AP Photo/M. Spencer Green

The US Supreme Court will determine whether US victims of a terrorist bombing in Jerusalem can seize antiquities on loan to a Chicago museum as recompense for their suffering.

The story begins in 1997, when Jenny Rubin and seven other US citizens were injured in an attack in the Israeli capital that killed five civilians. Although the attack was carried out by the Islamist group Hamas, Rubin and the other victims successfully argued in a US federal court in Washington, DC that Iran had funded the terrorists. In 2003, after Iran failed to defend the suit, the victims were granted a $71m judgment against the nation.

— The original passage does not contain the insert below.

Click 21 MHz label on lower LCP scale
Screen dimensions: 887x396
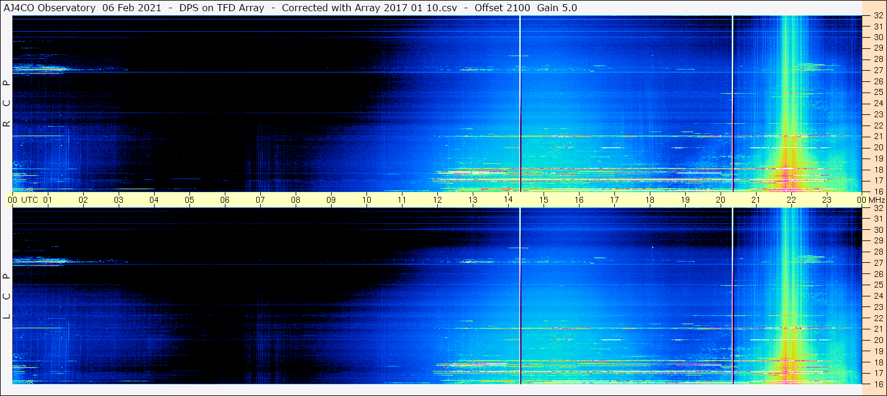pyautogui.click(x=878, y=329)
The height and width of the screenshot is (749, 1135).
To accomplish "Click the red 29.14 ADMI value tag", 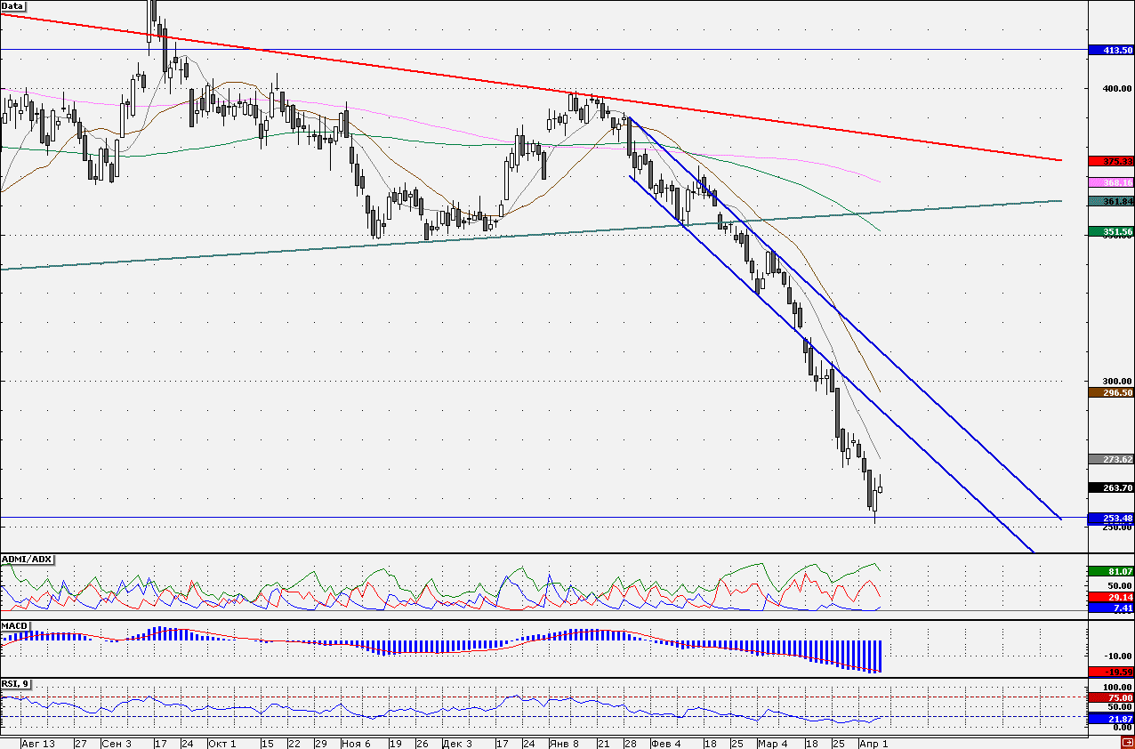I will 1111,597.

Soon afterwards, they sought to enforce the judgment by claiming Persian clay fragments and tablets on loan from Iran to the Oriental Institute of the University of Chicago, together with antiquities at three other US museums.

Under a federal immunity law passed in 1976, foreign nations and their assets are generally immune from legal cases in the US, although an exception permits claims against nations that sponsor terrorism. However, this exception requires that the foreign state’s assets must be related to the US by “commercial activity” in order to be seized.

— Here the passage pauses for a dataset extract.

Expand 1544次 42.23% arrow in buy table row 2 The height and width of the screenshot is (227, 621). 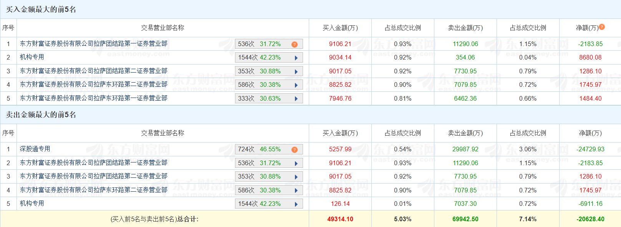click(296, 58)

In 2016, a federal appeals court ruled that the victims could not seize the antiquities at the Oriental Institute in Chicago because Iran never used them in a commercial activity in the US.

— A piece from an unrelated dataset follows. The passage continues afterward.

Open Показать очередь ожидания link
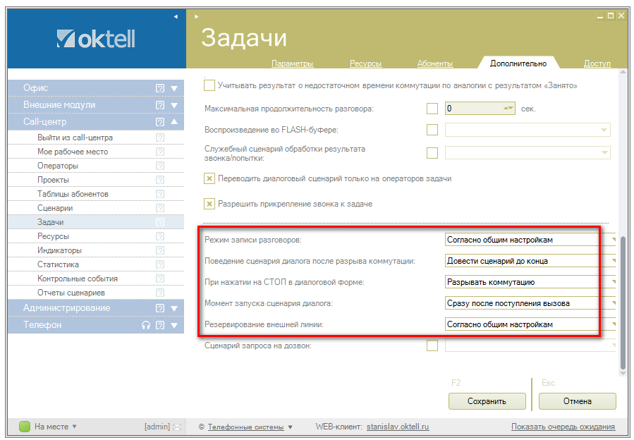This screenshot has height=440, width=634. tap(563, 427)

The Supreme Court will now decide whether a 2008 change in the foreign immunity law gives the claimants the right to seize Iran’s assets anyway, without regard to the commercial activity test.

If the claimants are successful, the impact of the case “will be minimal”, says their lawyer, Asher Perlin. The terrorism exception applies only to designated state sponsors of terrorism—Iran, Syria and Sudan—and a typical case seeking to claim such a state’s assets in the US would not involve art, he said, but rather financial assets, real estate or tangible property. He says that US museums generally protect international art loans from seizure under a widely used US State Department immunity programme introduced in 1965. As the artefacts at the University of Chicago were brought into the US before the programme began, the protection does not apply to them, he says.

Jeremy Manier, a spokesman for the University of Chicago, tells The Art Newspaper that the ancient Persepolis artefacts have unique historical and cultural value and “are among the most important historical documents from ancient Persia. We will continue efforts to preserve and protect this cultural heritage,” he says.

The plaintiffs’ claims against the three other US museums have all been dismissed. A hearing on the case in the Supreme Court has been schedule for 4 December.